■ Instructions for the task ■
Repeat, exactly and completely, the entries shown underneath.

[Stored items]
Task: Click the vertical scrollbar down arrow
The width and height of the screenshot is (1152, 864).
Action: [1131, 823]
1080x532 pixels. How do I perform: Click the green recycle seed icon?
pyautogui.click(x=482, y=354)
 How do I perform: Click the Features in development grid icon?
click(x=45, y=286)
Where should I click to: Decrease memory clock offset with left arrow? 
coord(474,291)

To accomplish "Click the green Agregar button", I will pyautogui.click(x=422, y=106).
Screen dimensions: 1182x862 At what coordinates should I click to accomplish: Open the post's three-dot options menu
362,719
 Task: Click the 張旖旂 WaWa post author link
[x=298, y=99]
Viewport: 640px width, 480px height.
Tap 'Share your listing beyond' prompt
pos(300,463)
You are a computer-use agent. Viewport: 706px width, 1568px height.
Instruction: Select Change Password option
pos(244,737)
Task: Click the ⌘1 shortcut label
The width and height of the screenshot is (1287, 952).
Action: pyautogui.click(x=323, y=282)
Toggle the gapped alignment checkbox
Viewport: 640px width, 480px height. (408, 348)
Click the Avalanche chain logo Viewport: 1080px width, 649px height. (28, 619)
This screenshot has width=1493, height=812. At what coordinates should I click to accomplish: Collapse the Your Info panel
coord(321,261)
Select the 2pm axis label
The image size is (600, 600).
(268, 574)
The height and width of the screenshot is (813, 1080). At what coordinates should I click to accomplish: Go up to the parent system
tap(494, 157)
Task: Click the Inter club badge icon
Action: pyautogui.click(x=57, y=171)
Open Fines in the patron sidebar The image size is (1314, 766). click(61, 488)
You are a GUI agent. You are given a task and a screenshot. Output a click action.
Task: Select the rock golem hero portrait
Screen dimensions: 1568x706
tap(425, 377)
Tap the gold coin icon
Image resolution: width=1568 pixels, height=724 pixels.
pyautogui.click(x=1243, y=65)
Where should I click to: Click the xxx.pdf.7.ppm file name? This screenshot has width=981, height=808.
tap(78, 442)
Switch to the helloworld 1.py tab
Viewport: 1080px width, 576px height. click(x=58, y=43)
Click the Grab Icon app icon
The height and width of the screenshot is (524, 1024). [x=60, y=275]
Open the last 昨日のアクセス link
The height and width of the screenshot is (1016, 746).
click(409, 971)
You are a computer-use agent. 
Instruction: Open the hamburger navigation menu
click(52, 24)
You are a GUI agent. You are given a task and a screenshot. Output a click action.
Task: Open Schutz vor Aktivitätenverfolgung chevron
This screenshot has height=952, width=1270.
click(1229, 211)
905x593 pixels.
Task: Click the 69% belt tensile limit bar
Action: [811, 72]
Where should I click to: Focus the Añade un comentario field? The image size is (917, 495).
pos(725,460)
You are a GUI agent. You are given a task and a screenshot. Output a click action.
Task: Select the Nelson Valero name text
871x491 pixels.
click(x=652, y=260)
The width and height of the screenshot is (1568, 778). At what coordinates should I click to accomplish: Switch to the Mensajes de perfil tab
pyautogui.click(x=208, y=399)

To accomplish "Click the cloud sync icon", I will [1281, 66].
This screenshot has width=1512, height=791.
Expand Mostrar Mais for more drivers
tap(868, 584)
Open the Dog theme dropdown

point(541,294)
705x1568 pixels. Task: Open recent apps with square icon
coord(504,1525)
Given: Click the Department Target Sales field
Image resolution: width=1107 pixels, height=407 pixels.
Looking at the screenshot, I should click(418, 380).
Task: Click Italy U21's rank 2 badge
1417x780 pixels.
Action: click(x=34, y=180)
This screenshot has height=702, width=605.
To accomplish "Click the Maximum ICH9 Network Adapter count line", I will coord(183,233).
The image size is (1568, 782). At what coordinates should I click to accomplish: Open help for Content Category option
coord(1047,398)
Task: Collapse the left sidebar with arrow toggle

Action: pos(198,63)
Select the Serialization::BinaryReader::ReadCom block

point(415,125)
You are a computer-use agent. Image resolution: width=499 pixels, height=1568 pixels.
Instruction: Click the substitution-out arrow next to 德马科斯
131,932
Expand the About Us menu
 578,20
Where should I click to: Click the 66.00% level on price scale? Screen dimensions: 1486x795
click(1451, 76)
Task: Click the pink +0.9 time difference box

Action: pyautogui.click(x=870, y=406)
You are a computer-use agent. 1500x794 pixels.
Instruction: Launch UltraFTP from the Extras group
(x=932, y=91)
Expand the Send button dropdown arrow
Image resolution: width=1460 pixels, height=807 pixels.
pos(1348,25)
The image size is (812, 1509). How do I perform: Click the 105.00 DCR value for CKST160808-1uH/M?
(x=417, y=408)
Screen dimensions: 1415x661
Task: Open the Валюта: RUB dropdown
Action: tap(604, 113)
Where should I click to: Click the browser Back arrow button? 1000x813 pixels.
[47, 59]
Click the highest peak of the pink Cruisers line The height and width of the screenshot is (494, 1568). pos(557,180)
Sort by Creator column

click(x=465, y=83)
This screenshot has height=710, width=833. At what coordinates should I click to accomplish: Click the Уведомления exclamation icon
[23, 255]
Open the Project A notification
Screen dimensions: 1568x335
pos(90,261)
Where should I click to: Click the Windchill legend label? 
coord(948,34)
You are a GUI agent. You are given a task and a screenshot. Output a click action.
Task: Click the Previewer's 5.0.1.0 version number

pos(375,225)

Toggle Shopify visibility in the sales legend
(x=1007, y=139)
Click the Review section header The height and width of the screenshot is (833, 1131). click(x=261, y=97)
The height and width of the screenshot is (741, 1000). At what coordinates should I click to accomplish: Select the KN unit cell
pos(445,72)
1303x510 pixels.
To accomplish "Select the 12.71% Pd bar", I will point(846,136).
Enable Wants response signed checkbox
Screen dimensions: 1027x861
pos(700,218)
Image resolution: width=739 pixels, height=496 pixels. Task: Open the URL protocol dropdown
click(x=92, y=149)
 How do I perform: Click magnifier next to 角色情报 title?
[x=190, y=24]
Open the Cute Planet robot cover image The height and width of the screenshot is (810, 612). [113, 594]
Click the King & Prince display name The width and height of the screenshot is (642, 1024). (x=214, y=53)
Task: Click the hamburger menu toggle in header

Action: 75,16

■ Solution for this problem ■
Task: Click the vertical scrollbar down arrow
The width and height of the screenshot is (1152, 864).
Action: [1131, 823]
1080x532 pixels. How do I perform: Click the green recycle seed icon?
pyautogui.click(x=482, y=354)
 How do I perform: Click the Features in development grid icon?
click(x=45, y=286)
Where should I click to: Decrease memory clock offset with left arrow? 
coord(474,291)

To accomplish "Click the green Agregar button", I will pyautogui.click(x=422, y=106).
Screen dimensions: 1182x862 At what coordinates should I click to accomplish: Open the post's three-dot options menu
362,719
 Task: Click the 張旖旂 WaWa post author link
[x=298, y=99]
Viewport: 640px width, 480px height.
Tap 'Share your listing beyond' prompt
pos(300,463)
You are a computer-use agent. Viewport: 706px width, 1568px height.
Instruction: Select Change Password option
pos(244,737)
Task: Click the ⌘1 shortcut label
The width and height of the screenshot is (1287, 952).
Action: pyautogui.click(x=323, y=282)
Toggle the gapped alignment checkbox
Viewport: 640px width, 480px height. (408, 348)
Click the Avalanche chain logo Viewport: 1080px width, 649px height. (28, 619)
This screenshot has width=1493, height=812. At what coordinates should I click to accomplish: Collapse the Your Info panel
coord(321,261)
Select the 2pm axis label
The image size is (600, 600).
(268, 574)
The height and width of the screenshot is (813, 1080). At what coordinates should I click to accomplish: Go up to the parent system
tap(494, 157)
Task: Click the Inter club badge icon
Action: pyautogui.click(x=57, y=171)
Open Fines in the patron sidebar The image size is (1314, 766). click(61, 488)
You are a GUI agent. You are given a task and a screenshot. Output a click action.
Task: Select the rock golem hero portrait
Screen dimensions: 1568x706
tap(425, 377)
Tap the gold coin icon
Image resolution: width=1568 pixels, height=724 pixels.
pyautogui.click(x=1243, y=65)
Where should I click to: Click the xxx.pdf.7.ppm file name? This screenshot has width=981, height=808.
tap(78, 442)
Switch to the helloworld 1.py tab
Viewport: 1080px width, 576px height. click(x=58, y=43)
Click the Grab Icon app icon
The height and width of the screenshot is (524, 1024). [x=60, y=275]
Open the last 昨日のアクセス link
The height and width of the screenshot is (1016, 746).
click(409, 971)
You are a computer-use agent. 
Instruction: Open the hamburger navigation menu
click(52, 24)
You are a GUI agent. You are given a task and a screenshot. Output a click action.
Task: Open Schutz vor Aktivitätenverfolgung chevron
This screenshot has height=952, width=1270.
click(1229, 211)
905x593 pixels.
Task: Click the 69% belt tensile limit bar
Action: [811, 72]
Where should I click to: Focus the Añade un comentario field? The image size is (917, 495).
pos(725,460)
You are a GUI agent. You are given a task and a screenshot. Output a click action.
Task: Select the Nelson Valero name text
871x491 pixels.
click(x=652, y=260)
The width and height of the screenshot is (1568, 778). At what coordinates should I click to accomplish: Switch to the Mensajes de perfil tab
pyautogui.click(x=208, y=399)

To accomplish "Click the cloud sync icon", I will [1281, 66].
This screenshot has width=1512, height=791.
Expand Mostrar Mais for more drivers
tap(868, 584)
Open the Dog theme dropdown

point(541,294)
705x1568 pixels. Task: Open recent apps with square icon
coord(504,1525)
Given: Click the Department Target Sales field
Image resolution: width=1107 pixels, height=407 pixels.
Looking at the screenshot, I should click(418, 380).
Task: Click Italy U21's rank 2 badge
1417x780 pixels.
Action: click(x=34, y=180)
This screenshot has height=702, width=605.
To accomplish "Click the Maximum ICH9 Network Adapter count line", I will coord(183,233).
The image size is (1568, 782). At what coordinates should I click to accomplish: Open help for Content Category option
coord(1047,398)
Task: Collapse the left sidebar with arrow toggle

Action: pos(198,63)
Select the Serialization::BinaryReader::ReadCom block

point(415,125)
You are a computer-use agent. Image resolution: width=499 pixels, height=1568 pixels.
Instruction: Click the substitution-out arrow next to 德马科斯
131,932
Expand the About Us menu
 578,20
Where should I click to: Click the 66.00% level on price scale? Screen dimensions: 1486x795
click(1451, 76)
Task: Click the pink +0.9 time difference box

Action: pyautogui.click(x=870, y=406)
You are a computer-use agent. 1500x794 pixels.
Instruction: Launch UltraFTP from the Extras group
(x=932, y=91)
Expand the Send button dropdown arrow
Image resolution: width=1460 pixels, height=807 pixels.
pos(1348,25)
The image size is (812, 1509). How do I perform: Click the 105.00 DCR value for CKST160808-1uH/M?
(x=417, y=408)
Screen dimensions: 1415x661
Task: Open the Валюта: RUB dropdown
Action: tap(604, 113)
Where should I click to: Click the browser Back arrow button? 1000x813 pixels.
[47, 59]
Click the highest peak of the pink Cruisers line The height and width of the screenshot is (494, 1568). pos(557,180)
Sort by Creator column

click(x=465, y=83)
This screenshot has height=710, width=833. At what coordinates should I click to accomplish: Click the Уведомления exclamation icon
[23, 255]
Open the Project A notification
Screen dimensions: 1568x335
pos(90,261)
Where should I click to: Click the Windchill legend label? 
coord(948,34)
You are a GUI agent. You are given a task and a screenshot. Output a click action.
Task: Click the Previewer's 5.0.1.0 version number

pos(375,225)

Toggle Shopify visibility in the sales legend
(x=1007, y=139)
Click the Review section header The height and width of the screenshot is (833, 1131). click(x=261, y=97)
The height and width of the screenshot is (741, 1000). At what coordinates should I click to accomplish: Select the KN unit cell
pos(445,72)
1303x510 pixels.
To accomplish "Select the 12.71% Pd bar", I will point(846,136).
Enable Wants response signed checkbox
Screen dimensions: 1027x861
pos(700,218)
Image resolution: width=739 pixels, height=496 pixels. Task: Open the URL protocol dropdown
click(x=92, y=149)
 How do I perform: Click magnifier next to 角色情报 title?
[x=190, y=24]
Open the Cute Planet robot cover image The height and width of the screenshot is (810, 612). [113, 594]
Click the King & Prince display name The width and height of the screenshot is (642, 1024). (x=214, y=53)
Task: Click the hamburger menu toggle in header

Action: 75,16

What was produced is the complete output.